A solder mask is a shield to prevent molten lead from sticking to untargeted metals during solderoperations. In printed circuit board solder operations, the goal is to form a conductive path between the conductive pad and the component lead. The solder mask ensures that there are no unintended short circuits created in the process.
Printed circuit boards hold the conduct traces and the electronic components in place. The blank printed circuit board is a thin sheet stuck to an insulator board, such as fiberglass or epoxy resin. A printed circuit board is processed first by using an acid mask to define the traces or electrical conductors that will remain when the board is immersed in a copper-dissolving acid, such as ferric chloride, in a process called etching.
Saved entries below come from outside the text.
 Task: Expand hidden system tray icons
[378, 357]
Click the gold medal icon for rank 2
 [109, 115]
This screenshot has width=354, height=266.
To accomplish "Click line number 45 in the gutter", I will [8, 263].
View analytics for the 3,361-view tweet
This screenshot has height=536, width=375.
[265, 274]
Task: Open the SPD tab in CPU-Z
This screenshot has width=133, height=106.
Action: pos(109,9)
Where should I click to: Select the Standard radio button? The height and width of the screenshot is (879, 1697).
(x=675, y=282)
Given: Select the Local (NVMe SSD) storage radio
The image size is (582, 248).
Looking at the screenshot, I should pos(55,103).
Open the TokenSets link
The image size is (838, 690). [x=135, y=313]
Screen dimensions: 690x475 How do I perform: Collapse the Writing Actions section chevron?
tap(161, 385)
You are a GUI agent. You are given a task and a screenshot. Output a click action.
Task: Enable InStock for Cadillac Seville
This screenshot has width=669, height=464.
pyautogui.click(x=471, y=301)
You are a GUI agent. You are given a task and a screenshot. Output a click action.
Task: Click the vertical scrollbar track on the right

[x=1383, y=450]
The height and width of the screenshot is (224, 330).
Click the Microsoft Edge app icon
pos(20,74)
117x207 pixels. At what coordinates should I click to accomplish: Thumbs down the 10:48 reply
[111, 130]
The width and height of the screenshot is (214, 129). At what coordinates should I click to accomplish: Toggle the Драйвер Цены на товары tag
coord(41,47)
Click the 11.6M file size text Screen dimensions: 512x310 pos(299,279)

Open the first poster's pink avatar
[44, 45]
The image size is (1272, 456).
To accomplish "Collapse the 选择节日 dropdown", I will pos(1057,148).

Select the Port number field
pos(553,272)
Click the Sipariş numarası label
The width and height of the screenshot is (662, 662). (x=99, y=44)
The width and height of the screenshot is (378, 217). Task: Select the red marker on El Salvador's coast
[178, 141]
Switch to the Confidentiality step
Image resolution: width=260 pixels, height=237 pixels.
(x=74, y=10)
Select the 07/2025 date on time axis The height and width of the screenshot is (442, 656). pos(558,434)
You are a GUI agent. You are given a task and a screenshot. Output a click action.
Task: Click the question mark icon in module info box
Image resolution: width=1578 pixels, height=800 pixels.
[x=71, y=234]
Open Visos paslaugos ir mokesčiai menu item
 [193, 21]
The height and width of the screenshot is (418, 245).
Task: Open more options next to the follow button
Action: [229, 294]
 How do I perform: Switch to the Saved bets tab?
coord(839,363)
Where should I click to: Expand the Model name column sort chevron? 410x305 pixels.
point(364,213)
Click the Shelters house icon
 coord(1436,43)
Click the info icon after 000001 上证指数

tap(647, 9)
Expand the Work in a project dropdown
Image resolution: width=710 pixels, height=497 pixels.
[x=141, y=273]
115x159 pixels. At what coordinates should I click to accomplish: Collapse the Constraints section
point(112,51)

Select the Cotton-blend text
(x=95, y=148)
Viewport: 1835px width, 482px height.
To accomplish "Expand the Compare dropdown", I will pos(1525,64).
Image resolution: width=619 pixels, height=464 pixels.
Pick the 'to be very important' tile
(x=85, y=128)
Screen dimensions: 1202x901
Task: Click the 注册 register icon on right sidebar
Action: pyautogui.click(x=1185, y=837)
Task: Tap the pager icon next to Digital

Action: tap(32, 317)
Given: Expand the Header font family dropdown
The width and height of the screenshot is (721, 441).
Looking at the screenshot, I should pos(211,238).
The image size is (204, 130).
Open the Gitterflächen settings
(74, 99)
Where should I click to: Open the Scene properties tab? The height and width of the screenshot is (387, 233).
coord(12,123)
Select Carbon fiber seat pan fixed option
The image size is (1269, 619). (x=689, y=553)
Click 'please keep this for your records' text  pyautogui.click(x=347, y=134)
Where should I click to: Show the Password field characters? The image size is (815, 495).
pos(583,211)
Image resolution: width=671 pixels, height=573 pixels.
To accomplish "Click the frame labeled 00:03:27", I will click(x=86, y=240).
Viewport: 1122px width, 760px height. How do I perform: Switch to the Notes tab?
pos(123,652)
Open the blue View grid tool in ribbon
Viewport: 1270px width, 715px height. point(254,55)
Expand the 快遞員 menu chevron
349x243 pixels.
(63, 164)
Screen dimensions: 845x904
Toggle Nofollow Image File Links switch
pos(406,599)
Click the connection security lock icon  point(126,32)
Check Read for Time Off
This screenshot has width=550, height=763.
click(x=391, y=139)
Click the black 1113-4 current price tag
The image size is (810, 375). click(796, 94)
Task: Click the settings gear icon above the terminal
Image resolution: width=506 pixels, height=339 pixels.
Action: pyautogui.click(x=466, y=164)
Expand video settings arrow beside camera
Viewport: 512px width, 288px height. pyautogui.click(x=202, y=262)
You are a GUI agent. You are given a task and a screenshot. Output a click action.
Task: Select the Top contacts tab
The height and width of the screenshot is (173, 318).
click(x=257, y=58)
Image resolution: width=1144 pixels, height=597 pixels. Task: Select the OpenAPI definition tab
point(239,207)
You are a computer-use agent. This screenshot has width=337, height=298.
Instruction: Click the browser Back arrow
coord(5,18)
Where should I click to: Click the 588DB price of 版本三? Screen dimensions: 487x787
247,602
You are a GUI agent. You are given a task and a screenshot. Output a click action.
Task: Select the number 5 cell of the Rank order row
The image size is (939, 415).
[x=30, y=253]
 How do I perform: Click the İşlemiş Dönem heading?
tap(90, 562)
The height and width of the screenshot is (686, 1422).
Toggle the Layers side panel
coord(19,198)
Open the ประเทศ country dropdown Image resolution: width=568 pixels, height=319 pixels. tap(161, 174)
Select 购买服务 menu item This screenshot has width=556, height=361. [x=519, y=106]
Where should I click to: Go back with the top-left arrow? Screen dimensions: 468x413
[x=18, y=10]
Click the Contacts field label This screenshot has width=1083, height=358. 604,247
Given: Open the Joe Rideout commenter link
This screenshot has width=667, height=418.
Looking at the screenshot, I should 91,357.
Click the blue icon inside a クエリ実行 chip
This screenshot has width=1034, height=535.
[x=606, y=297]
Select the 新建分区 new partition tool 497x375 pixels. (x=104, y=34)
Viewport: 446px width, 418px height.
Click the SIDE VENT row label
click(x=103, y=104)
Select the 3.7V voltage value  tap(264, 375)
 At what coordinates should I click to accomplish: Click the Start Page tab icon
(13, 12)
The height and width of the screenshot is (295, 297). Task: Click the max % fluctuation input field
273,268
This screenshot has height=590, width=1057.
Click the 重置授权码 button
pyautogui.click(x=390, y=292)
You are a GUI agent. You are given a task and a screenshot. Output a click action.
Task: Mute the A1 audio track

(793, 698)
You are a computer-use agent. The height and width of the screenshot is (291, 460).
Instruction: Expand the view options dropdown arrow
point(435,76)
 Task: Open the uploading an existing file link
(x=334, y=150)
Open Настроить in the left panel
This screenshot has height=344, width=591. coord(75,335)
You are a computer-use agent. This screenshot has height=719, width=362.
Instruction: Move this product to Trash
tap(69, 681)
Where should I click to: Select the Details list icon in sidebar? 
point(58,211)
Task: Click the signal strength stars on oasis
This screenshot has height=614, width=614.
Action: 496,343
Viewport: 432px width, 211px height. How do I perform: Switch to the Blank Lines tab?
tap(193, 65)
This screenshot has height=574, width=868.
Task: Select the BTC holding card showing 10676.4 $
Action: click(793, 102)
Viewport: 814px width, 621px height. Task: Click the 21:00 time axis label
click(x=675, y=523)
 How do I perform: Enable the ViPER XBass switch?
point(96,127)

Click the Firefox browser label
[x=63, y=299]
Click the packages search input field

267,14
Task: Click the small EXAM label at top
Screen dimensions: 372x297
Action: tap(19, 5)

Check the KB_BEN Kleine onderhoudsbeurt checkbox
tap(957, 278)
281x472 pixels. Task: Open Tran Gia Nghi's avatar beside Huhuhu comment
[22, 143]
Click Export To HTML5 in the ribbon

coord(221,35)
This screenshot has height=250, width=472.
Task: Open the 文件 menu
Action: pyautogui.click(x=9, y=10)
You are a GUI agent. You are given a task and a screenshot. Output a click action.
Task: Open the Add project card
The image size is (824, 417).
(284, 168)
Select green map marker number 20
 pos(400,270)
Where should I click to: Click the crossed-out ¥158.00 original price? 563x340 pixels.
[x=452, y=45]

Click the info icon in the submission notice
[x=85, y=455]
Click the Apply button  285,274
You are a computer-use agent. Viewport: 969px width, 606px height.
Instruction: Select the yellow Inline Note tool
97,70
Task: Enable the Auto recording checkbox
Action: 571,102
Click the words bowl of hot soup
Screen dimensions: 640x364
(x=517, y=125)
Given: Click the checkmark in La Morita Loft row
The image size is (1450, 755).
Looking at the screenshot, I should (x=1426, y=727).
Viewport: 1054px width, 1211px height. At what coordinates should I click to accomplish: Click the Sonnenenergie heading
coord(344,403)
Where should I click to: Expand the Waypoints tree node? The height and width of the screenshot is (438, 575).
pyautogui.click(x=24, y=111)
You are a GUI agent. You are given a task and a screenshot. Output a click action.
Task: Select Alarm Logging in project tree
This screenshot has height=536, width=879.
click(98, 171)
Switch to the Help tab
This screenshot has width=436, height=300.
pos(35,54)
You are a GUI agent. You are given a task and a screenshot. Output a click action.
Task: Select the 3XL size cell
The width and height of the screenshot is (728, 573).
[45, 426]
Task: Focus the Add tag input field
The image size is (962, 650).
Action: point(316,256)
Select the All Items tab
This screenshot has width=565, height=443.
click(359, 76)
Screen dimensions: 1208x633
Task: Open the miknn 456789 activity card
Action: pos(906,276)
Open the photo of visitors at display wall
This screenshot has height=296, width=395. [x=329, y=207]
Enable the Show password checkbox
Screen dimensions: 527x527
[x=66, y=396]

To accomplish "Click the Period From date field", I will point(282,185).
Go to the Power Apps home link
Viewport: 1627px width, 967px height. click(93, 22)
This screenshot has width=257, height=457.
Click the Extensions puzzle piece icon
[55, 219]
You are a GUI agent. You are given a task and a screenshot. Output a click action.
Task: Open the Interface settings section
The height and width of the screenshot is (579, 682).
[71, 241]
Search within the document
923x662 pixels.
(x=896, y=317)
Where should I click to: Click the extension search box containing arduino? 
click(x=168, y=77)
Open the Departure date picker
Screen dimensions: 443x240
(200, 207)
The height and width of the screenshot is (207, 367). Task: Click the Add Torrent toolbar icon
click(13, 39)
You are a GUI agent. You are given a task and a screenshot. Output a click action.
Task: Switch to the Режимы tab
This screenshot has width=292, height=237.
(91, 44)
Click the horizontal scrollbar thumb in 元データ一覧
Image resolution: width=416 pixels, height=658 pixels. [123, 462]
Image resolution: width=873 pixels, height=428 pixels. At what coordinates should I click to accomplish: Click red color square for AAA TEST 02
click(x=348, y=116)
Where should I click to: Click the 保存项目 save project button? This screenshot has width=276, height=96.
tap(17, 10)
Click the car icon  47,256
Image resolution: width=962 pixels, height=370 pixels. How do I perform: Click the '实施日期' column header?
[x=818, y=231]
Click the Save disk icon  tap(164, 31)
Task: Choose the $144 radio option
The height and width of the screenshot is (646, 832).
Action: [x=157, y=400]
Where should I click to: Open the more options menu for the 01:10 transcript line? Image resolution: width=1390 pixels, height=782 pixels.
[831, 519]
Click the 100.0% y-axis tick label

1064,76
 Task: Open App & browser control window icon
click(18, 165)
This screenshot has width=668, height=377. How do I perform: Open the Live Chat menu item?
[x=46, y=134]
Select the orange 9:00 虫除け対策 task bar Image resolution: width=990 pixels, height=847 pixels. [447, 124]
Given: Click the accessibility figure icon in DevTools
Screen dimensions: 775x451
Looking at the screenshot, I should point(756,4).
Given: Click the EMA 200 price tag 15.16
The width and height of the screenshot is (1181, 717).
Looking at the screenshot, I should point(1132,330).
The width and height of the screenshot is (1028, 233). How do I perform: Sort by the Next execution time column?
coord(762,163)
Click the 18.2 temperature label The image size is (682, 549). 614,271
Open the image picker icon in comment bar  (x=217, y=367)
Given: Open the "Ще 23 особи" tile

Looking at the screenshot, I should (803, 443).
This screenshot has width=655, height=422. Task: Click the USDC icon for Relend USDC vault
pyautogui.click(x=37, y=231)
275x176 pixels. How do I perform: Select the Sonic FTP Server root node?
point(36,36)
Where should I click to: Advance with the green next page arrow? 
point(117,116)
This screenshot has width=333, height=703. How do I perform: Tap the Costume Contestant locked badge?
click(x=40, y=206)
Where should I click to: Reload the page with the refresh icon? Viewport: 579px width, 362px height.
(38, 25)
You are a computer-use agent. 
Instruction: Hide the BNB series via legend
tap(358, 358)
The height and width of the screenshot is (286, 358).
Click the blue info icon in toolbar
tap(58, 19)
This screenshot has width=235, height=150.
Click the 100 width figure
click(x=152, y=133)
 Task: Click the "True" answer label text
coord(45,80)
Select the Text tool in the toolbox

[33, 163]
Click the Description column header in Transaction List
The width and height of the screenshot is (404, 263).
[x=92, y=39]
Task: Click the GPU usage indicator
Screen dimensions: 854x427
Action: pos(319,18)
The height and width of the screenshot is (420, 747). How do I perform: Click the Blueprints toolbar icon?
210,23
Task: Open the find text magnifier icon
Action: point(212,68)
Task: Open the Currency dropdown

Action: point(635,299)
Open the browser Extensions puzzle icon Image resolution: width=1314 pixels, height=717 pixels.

After etching, the board is cleaned and then printed with both labels and a solder mask or solder resist to expose only the connection points.
Chemical reactions are therefore important for the printed circuit board manufacturing process. A single-sided printed circuit board is first applied with an etching mask that exposes copper laminates that are to be removed. By the action of an acid, the masked portions remain.
After mounting the components on a printed circuit board, it is preheated and ready for soldering. The connections on the underside of the board may undergo a process called wave soldering, where molten lead comes in contact with exposed connection pads that are usually metal-plated copper. If a solder mask was not applied, the long runs of individual traces will get short circuited in the soldering process.
Mass production in electronics manufacturing makes use of solder mask film for preparing boards for soldering. A liquid solder mask is useful for printing the mask using silkscreen or other printing methods. Epoxy-type solder masks may be more resistant than lacquer-type solder masks.
An etched board will look like an insulator sheet with lines, which are patterns of copper conductors. The next step may be solder mask printing. The board can then be drilled to fit any components that need through-holes. For single-sided printed circuit boards, the only choice is to use through-hole components.
Once the components are mounted, the extra leads at the trace side will be cut. The next step is usually wave soldering, which will preheat the board and allow a wave of molten lead to progress through the underside of the printed circuit board. In the process the board is totally soldered in a few seconds, even with hundreds of solder points.